If you are using an AD636, then you shouldn't need the scaling network, at least for the RMS output. The RMS output is never negative. An AD636 can produce buffered unipolar output, as AD636 contains internal buffer amplifier (in=pin 7 and out=pin 8) perfectly capable of driving the ADC directly. Only caveat there is that the buffer is an emitter follower. Thus it can't sink current. See datasheet fig. 5 and fig. 13. The dB output however, requires level shifting. It also seems to have a quite large temperature coefficient.

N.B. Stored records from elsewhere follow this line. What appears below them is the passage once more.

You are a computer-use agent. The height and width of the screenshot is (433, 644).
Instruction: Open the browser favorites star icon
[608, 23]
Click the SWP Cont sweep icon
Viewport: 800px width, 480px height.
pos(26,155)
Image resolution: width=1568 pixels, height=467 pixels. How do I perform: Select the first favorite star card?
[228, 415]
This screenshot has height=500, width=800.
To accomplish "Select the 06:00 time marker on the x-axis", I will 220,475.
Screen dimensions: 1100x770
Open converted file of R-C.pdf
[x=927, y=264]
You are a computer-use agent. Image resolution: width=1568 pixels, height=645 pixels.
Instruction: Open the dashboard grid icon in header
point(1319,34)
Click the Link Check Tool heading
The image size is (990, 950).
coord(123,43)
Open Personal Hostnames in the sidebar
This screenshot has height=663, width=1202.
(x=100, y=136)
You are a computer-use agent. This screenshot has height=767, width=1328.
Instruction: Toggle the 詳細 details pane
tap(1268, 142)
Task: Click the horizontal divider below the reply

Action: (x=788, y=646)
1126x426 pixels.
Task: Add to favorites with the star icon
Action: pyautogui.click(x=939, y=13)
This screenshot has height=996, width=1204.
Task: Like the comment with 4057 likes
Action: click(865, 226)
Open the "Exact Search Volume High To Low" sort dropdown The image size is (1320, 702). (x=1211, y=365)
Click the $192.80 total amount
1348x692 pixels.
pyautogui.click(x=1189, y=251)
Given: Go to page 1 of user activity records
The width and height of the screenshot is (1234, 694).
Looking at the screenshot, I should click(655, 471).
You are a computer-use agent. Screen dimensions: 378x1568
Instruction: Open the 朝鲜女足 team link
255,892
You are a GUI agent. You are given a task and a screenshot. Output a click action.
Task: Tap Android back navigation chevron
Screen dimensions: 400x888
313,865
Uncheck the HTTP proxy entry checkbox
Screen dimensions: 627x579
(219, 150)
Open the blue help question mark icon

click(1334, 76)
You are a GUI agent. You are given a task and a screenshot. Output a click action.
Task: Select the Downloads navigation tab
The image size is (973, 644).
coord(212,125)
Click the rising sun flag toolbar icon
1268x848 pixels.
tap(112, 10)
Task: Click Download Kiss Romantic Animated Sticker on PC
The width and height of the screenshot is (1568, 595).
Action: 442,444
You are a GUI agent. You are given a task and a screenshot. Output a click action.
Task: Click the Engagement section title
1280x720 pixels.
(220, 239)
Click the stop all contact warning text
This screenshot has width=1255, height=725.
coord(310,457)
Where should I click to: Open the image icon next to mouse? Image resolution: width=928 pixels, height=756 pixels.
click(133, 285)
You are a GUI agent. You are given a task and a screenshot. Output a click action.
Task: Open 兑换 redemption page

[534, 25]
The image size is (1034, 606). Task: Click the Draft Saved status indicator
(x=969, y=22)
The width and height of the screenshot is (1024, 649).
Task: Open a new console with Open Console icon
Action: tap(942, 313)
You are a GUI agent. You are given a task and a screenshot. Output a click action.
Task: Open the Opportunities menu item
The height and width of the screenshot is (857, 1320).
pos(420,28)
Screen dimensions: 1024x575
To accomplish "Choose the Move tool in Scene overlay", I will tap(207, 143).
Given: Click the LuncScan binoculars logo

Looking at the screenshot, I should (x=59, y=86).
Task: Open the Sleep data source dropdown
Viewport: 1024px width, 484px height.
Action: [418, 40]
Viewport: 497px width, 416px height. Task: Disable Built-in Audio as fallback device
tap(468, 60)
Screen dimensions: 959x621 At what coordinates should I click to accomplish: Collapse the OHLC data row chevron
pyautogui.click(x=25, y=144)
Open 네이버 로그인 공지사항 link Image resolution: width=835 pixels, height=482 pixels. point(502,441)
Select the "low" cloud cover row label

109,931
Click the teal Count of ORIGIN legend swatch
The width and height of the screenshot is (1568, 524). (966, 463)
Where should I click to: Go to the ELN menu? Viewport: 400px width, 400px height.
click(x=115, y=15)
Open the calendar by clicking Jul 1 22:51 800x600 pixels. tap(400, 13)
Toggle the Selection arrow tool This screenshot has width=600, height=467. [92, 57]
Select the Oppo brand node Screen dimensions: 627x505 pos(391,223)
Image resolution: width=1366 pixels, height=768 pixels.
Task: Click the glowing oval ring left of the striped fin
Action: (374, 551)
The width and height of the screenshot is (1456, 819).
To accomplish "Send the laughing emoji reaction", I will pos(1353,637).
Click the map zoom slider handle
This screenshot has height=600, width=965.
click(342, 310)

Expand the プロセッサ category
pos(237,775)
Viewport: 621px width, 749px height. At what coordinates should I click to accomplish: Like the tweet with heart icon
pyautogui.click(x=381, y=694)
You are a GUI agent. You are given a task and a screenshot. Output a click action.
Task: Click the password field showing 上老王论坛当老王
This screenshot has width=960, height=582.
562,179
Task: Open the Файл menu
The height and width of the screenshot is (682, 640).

Nasty thing about ADCs is that their input impedance is often nonlinear. When the sampling switch closes, the apparent input impedance may drop considerably. Although seemingly low-bandwidth circuit, you might end up with quite fast buffer anyway to reduce the settling time. You might need a buffer if the signal goes also somewhere else. Otherwise, the ADC sampling can cause noise (glitches) on the signal. Figure 21-3 in the PIC datasheet shows the ADC input structure. PIC ADC has several kilo-ohms of internal series resistance (Rss+Ric).
There are some caveats using the AD636 but it can give greater bandwidth than just plain PIC ADC. I'm not so sure if AD636 will improve the accuracy, as the ADC is in the loop anyway. Direct digital computation is better at low frequencies and has better temperature stability. Perhaps just using the MCU ADC could work up to some kHz, if sampling rate would be at least 20 kHz. The cost is of course greatly increased computation requirement, but digital hardware is amazingly cheap nowadays.